WHAT IS EXPECTED:
Records follow. Pull out every line that contains "selector".

RECORDS SUPPLIED:
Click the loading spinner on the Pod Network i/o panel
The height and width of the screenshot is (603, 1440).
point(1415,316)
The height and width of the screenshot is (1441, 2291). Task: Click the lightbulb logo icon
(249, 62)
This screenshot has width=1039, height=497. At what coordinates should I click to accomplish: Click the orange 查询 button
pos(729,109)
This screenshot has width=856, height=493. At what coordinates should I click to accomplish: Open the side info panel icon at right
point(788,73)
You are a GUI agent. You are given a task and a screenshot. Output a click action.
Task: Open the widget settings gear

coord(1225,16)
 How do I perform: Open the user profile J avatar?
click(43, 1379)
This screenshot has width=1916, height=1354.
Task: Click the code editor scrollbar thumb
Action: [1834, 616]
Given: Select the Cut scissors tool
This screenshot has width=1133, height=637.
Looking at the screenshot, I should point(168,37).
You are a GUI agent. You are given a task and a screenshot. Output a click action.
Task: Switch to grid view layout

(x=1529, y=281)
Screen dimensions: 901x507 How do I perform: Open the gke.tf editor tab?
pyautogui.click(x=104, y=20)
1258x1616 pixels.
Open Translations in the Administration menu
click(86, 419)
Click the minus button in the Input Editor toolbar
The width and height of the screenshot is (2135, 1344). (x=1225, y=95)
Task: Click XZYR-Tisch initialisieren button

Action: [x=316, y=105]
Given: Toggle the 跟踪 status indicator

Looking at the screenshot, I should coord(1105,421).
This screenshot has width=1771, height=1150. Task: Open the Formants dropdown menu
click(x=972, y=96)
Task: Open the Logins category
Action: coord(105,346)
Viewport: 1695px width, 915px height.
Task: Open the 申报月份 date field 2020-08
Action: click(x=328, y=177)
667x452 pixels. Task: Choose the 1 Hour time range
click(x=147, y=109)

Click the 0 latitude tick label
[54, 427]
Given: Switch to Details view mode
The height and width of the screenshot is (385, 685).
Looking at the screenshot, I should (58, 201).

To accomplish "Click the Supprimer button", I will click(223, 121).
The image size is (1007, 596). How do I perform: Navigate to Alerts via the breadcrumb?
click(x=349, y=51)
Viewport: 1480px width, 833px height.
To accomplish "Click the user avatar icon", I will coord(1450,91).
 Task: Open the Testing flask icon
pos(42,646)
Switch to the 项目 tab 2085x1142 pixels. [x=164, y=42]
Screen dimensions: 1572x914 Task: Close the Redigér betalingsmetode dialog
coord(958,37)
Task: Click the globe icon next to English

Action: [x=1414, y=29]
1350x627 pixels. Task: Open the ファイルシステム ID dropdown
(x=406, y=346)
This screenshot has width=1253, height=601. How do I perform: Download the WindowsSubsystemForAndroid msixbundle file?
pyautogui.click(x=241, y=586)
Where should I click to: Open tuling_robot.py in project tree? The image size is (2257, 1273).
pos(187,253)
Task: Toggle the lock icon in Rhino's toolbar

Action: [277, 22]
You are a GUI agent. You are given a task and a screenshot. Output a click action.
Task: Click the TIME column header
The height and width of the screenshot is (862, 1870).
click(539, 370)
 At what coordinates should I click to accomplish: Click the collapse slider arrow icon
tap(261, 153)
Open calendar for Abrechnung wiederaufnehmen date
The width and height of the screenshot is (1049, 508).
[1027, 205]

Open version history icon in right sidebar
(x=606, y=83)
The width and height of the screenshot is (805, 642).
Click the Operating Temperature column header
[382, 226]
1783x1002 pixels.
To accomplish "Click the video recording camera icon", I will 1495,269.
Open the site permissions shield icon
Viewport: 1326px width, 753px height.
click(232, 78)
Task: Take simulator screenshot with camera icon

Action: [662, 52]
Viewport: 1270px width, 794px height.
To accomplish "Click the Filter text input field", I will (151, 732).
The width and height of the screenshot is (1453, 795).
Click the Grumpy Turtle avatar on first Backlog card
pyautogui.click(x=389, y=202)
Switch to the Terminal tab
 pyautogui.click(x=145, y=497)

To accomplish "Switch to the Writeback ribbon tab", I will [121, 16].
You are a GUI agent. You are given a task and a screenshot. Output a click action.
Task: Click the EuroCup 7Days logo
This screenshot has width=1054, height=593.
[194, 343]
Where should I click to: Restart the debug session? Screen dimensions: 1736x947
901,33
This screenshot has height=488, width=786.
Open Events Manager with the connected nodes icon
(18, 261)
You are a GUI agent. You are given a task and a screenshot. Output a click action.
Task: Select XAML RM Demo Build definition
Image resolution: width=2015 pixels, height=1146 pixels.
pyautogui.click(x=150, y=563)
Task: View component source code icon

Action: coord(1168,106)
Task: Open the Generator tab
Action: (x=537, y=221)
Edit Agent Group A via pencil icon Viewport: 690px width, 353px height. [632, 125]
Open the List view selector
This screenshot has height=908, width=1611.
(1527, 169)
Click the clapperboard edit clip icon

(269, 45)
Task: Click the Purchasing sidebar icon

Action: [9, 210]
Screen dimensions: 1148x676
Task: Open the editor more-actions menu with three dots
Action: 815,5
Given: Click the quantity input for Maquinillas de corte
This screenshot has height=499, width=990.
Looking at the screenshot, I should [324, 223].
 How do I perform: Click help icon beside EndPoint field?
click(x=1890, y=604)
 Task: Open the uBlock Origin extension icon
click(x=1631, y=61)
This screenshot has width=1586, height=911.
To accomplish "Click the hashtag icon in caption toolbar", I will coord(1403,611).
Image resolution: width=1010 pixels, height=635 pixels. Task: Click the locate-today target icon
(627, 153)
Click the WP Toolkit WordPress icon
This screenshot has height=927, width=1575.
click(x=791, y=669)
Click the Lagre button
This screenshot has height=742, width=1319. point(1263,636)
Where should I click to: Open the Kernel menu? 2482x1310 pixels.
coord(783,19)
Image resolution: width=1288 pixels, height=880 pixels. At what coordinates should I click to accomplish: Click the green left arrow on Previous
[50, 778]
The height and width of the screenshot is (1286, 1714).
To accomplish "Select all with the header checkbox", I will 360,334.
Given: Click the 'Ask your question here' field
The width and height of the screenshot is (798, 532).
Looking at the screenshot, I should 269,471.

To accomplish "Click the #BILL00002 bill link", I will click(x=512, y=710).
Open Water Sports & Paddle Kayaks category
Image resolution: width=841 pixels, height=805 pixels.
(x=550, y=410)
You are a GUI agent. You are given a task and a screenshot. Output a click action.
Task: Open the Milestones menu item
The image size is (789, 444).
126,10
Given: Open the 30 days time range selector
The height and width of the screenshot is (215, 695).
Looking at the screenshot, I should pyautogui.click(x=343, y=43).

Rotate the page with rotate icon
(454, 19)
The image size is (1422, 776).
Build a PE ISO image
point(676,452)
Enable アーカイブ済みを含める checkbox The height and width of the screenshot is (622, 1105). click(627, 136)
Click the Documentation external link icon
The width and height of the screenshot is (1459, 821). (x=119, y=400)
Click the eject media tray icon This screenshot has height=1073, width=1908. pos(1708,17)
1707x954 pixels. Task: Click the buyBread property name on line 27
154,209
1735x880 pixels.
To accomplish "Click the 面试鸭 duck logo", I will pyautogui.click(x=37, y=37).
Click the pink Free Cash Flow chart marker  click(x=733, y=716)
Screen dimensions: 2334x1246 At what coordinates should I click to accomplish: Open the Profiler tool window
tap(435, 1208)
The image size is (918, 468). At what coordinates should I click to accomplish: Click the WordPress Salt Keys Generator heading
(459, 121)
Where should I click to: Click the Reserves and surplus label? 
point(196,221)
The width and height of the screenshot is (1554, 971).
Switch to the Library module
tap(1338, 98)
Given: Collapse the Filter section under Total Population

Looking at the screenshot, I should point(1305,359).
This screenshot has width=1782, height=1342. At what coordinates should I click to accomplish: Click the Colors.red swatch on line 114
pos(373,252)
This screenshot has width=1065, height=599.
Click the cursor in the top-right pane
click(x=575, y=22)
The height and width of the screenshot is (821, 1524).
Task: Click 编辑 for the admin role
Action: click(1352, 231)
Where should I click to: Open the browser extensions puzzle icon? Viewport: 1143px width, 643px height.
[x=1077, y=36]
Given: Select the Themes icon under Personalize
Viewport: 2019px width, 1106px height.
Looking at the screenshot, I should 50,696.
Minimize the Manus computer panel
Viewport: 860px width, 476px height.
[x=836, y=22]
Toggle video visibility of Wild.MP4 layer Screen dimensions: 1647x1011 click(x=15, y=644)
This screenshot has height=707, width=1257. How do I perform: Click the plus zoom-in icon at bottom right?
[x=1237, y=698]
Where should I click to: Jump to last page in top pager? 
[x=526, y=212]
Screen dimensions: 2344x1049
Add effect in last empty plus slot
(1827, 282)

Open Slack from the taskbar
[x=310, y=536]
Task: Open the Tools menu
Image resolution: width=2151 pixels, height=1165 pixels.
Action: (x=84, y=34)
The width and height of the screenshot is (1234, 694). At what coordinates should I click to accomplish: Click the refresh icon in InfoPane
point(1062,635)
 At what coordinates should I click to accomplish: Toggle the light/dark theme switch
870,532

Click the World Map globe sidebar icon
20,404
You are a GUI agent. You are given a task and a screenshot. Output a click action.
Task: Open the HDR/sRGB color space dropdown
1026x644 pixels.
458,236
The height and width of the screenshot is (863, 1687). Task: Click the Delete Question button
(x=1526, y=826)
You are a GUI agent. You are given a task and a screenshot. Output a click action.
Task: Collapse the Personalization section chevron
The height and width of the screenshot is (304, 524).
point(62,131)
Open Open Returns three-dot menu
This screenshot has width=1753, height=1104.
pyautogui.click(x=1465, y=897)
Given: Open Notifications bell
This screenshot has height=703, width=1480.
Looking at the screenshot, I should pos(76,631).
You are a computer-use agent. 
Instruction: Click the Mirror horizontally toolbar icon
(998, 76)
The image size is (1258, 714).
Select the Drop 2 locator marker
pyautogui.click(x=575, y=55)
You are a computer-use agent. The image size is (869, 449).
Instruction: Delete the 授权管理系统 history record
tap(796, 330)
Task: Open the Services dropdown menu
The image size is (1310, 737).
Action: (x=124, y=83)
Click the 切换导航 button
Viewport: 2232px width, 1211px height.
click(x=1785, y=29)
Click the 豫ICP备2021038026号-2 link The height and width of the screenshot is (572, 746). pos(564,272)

RESULT:
Open the List view selector
Given: Open the 30 days time range selector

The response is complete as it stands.